Collected data
++++++

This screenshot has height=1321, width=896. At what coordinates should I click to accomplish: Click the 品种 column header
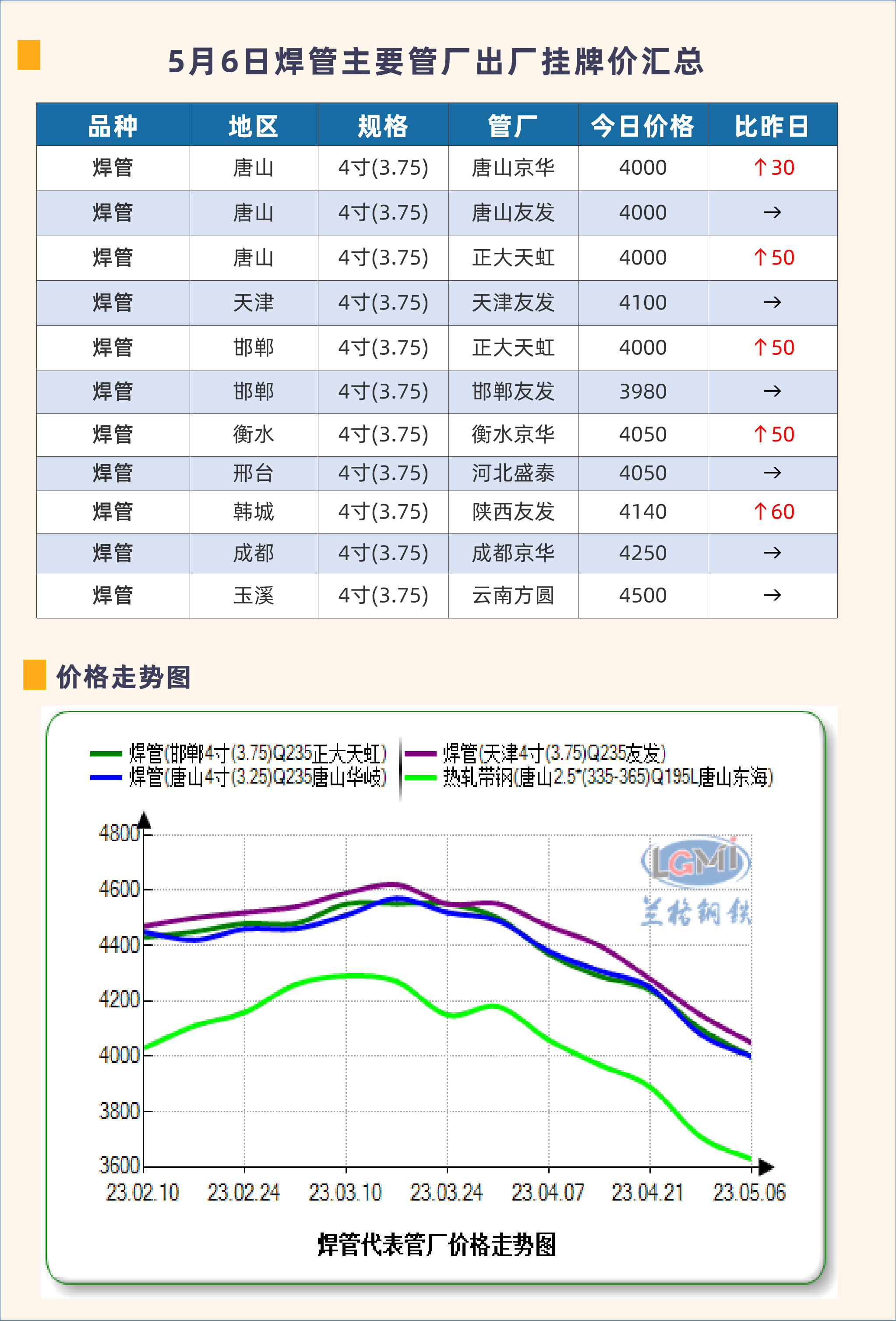point(113,125)
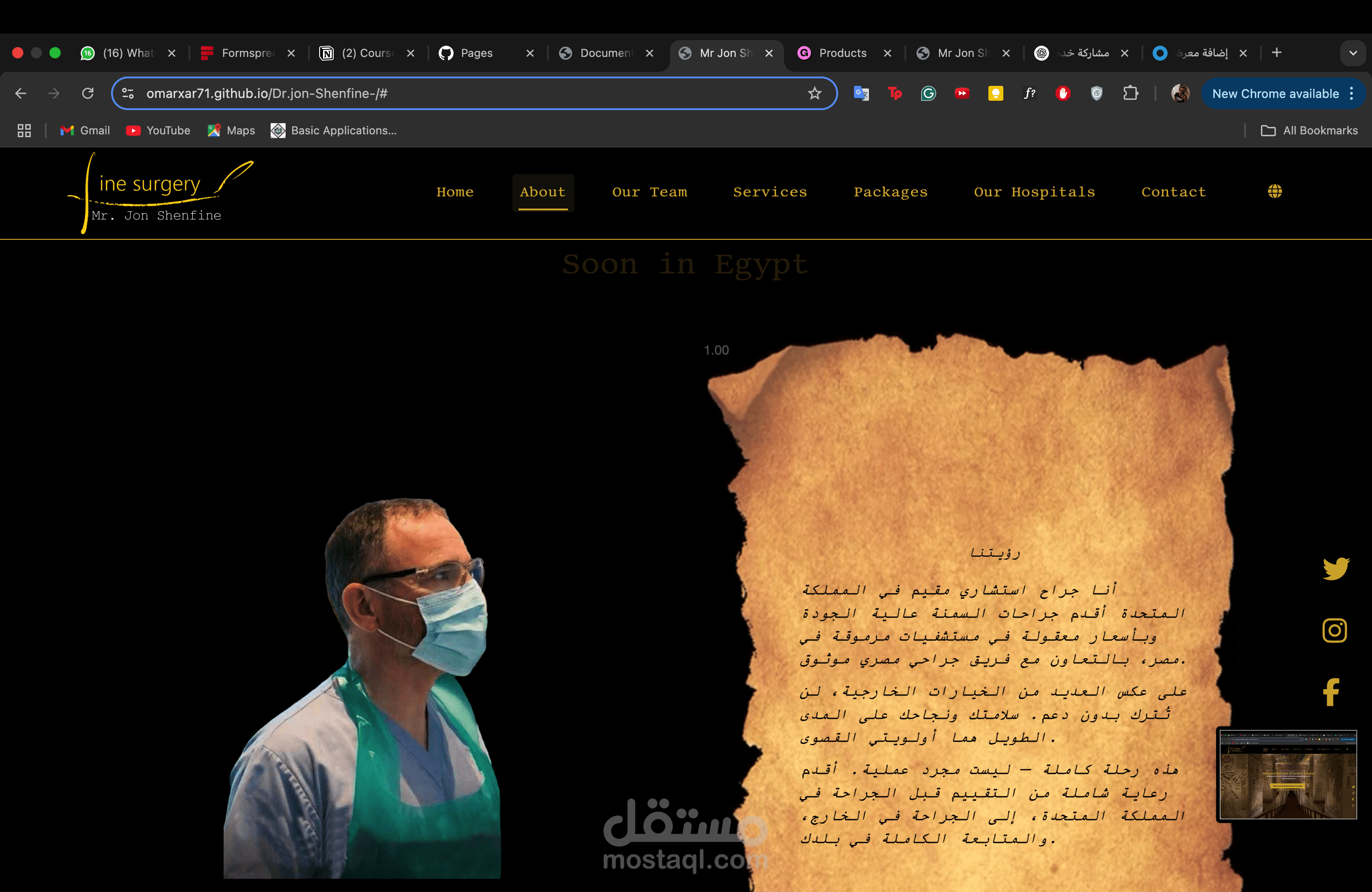Reload the current page
The width and height of the screenshot is (1372, 892).
pyautogui.click(x=88, y=93)
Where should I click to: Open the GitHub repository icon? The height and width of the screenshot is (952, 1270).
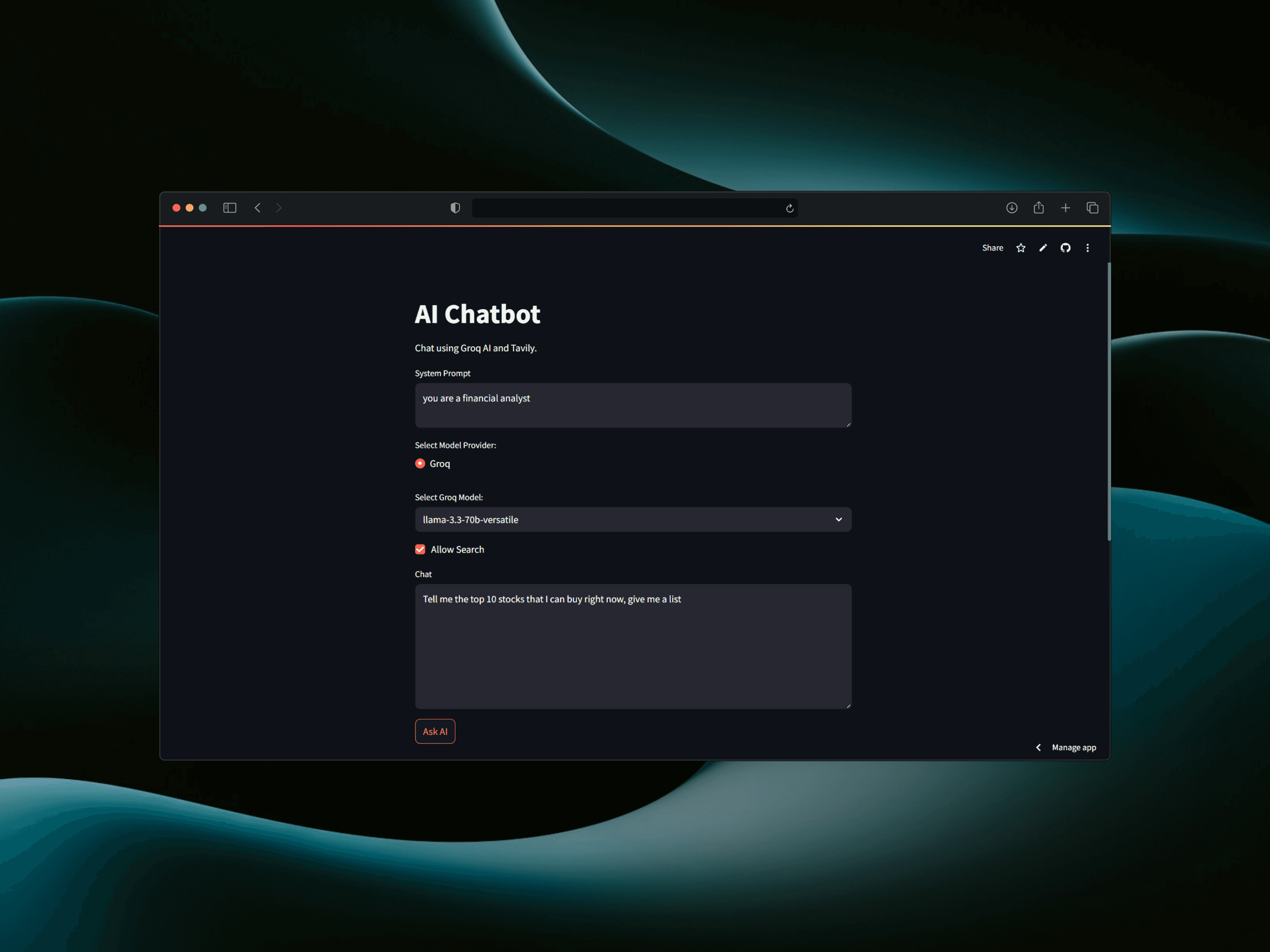click(x=1065, y=248)
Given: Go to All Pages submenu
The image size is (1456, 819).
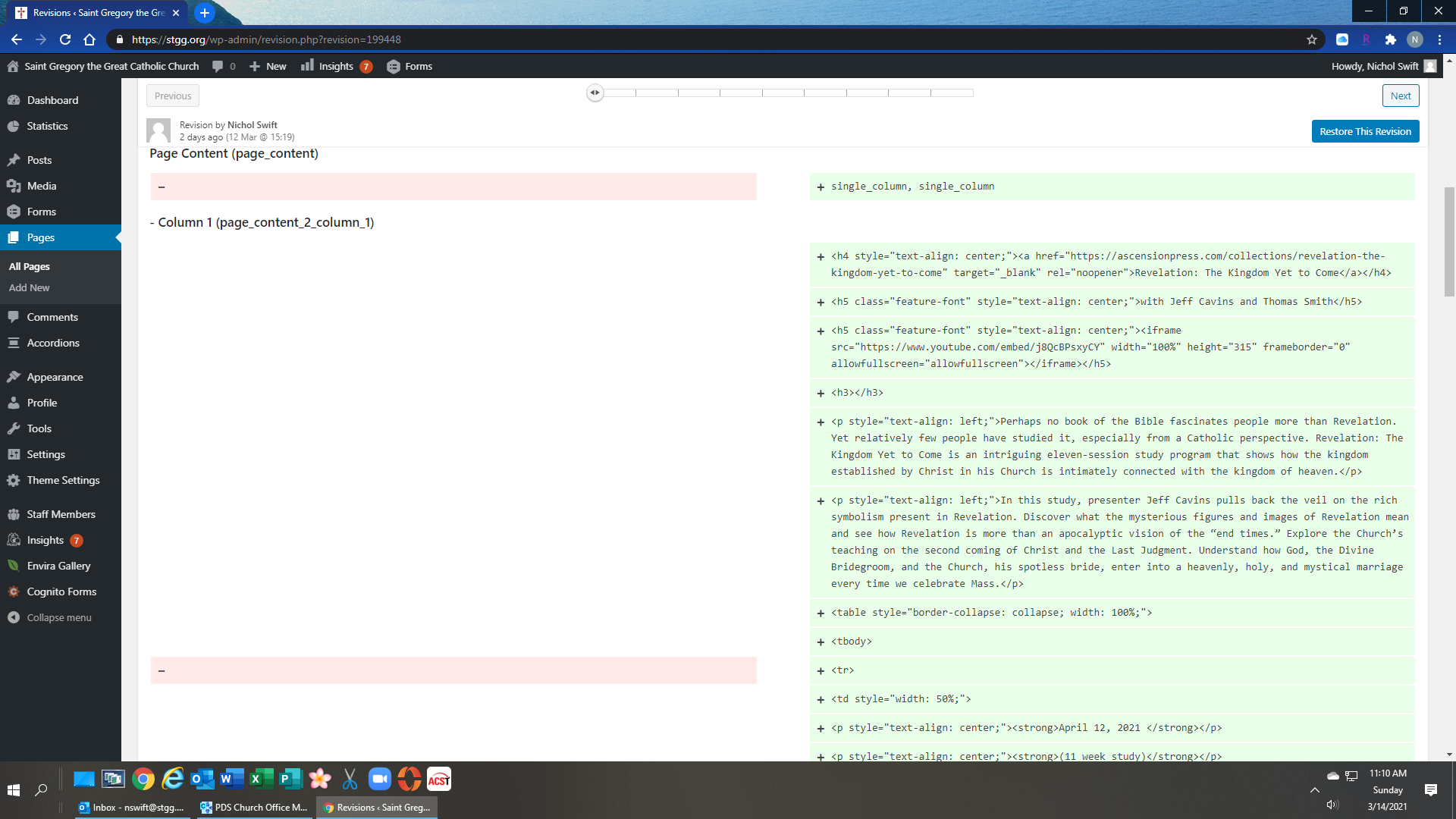Looking at the screenshot, I should coord(30,266).
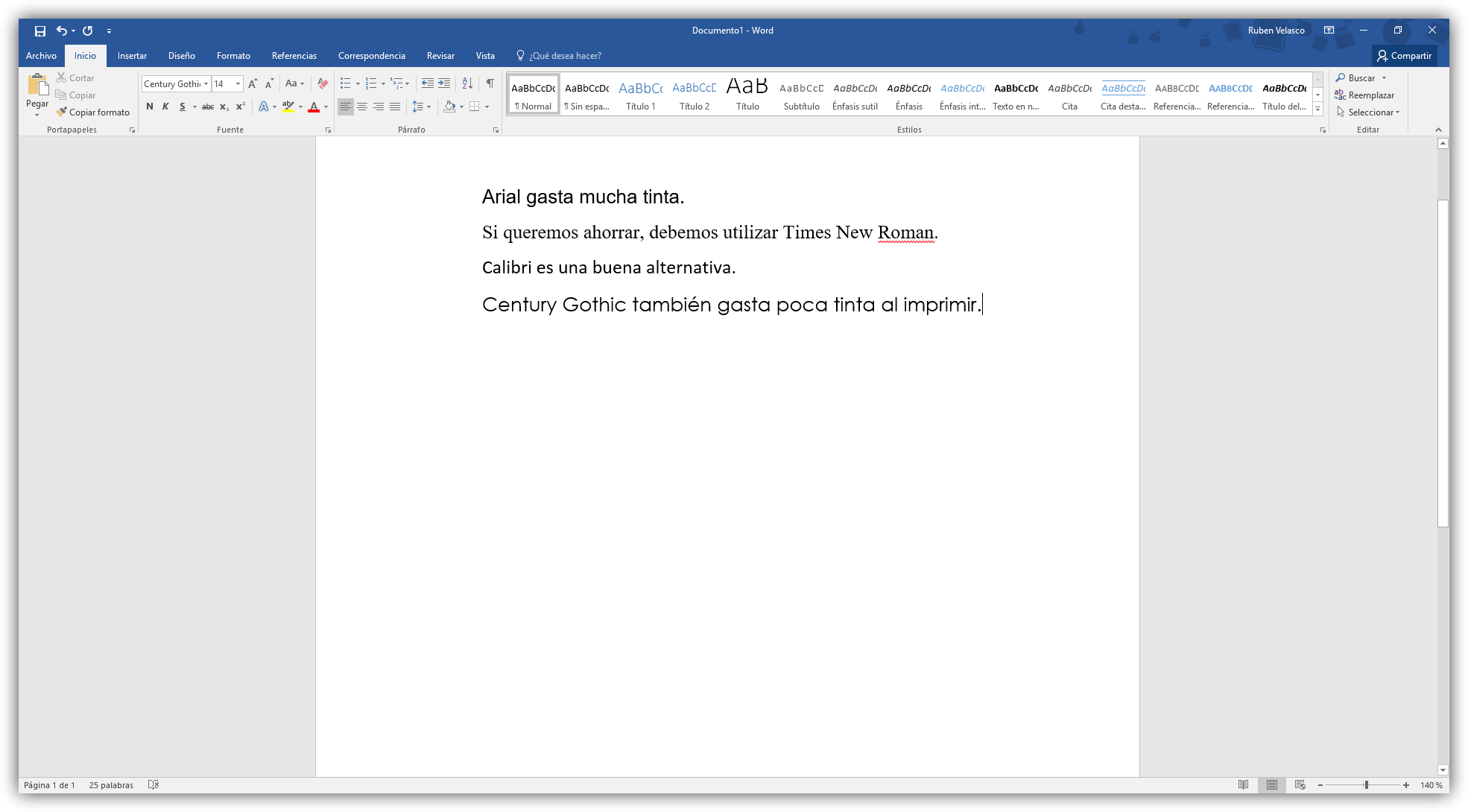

++++++

### [Assigned task]
Return all of the entries word for word, but omit the pictures.

### [Completed task]
This screenshot has height=1321, width=896. At what coordinates should I click to accomplish: Click the 品种 column header
point(113,125)
Reload the current page
The width and height of the screenshot is (1372, 892).
pyautogui.click(x=88, y=93)
Where should I click to: Open the GitHub repository icon? The height and width of the screenshot is (952, 1270).
click(x=1065, y=248)
Given: Go to All Pages submenu
The image size is (1456, 819).
Looking at the screenshot, I should coord(30,266).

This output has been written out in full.